EXERCISE BRIEF ▸ Put the rows from the line containing "Viewport: 520px width, 640px" through the end of the rows into a Markdown table with two columns, "No." for a running number and "Line" for the line itself, omitting any blank lines. Leave the pictures out of the answer.

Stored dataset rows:
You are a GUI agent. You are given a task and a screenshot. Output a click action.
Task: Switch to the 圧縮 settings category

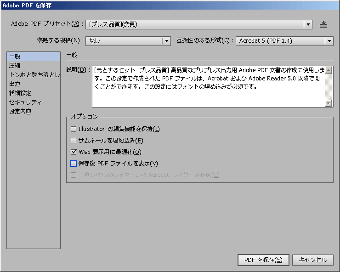coord(33,66)
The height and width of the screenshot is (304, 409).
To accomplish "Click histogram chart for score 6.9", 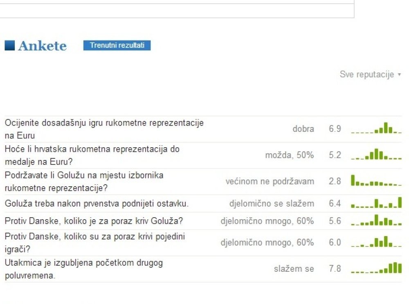I will [376, 128].
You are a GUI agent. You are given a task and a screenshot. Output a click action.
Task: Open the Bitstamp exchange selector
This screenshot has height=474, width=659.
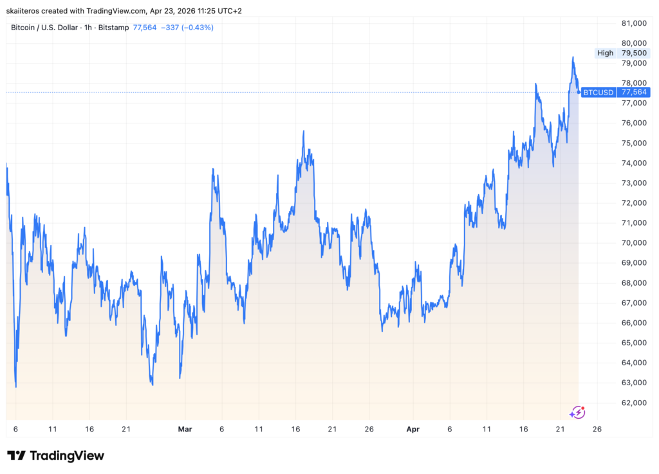(115, 28)
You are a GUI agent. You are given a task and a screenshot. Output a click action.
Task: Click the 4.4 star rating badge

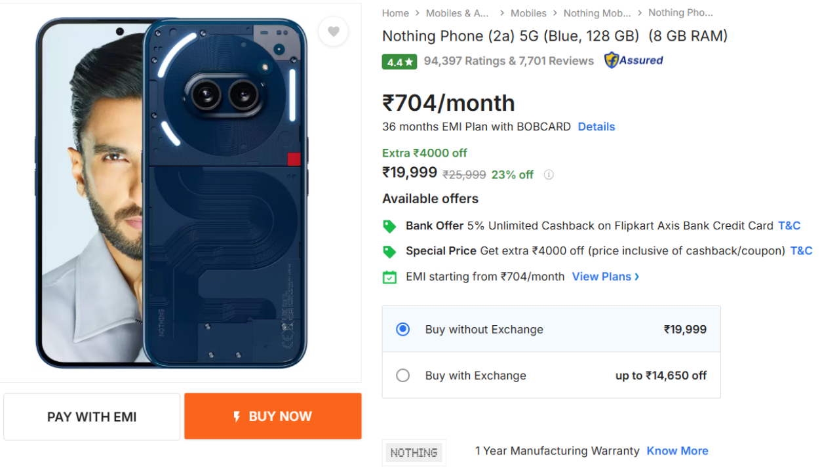[399, 62]
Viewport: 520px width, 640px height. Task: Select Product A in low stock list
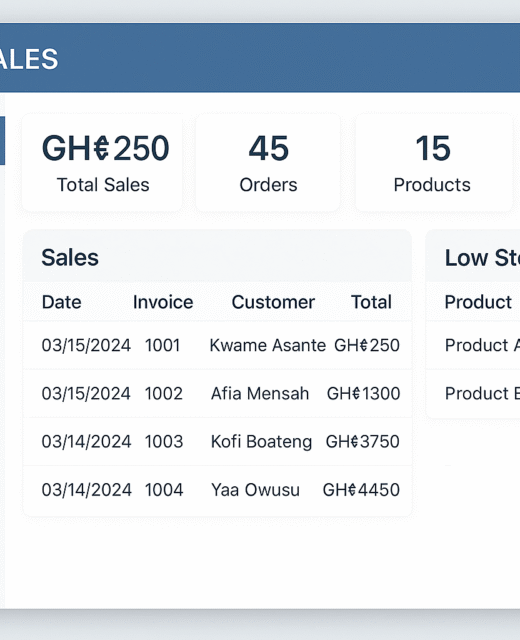click(x=482, y=345)
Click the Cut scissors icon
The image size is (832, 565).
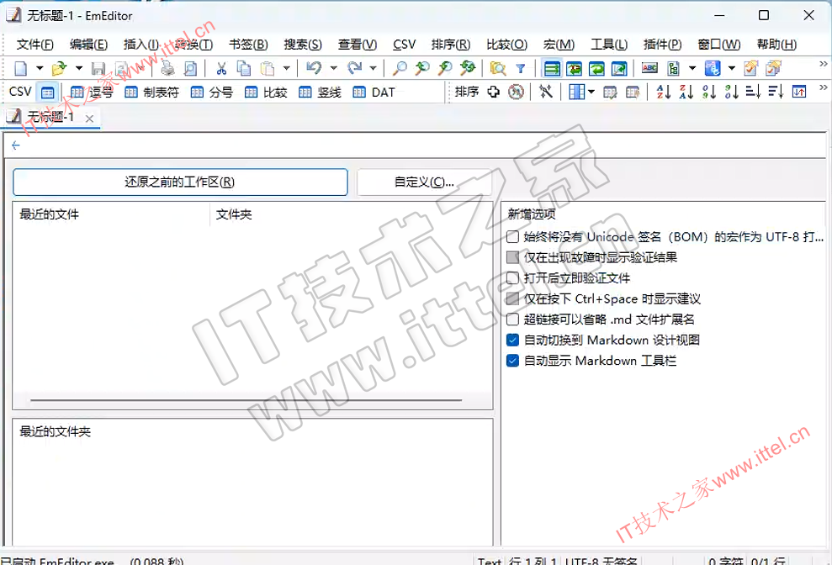(221, 69)
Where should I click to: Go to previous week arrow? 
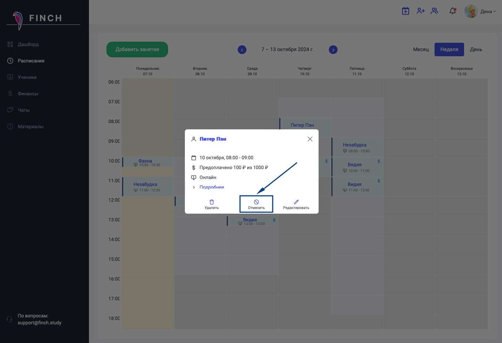(x=242, y=50)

OUTPUT FOR THIS TASK ▸
| No. | Line |
|---|---|
| 1 | Viewport: 520px width, 640px height. Task: Select Product A in low stock list |
| 2 | click(x=482, y=345) |
| 3 | Click the Cut scissors icon |
| 4 | The image size is (832, 565). |
| 5 | (221, 69) |
| 6 | Where should I click to: Go to previous week arrow?  |
| 7 | (x=242, y=50) |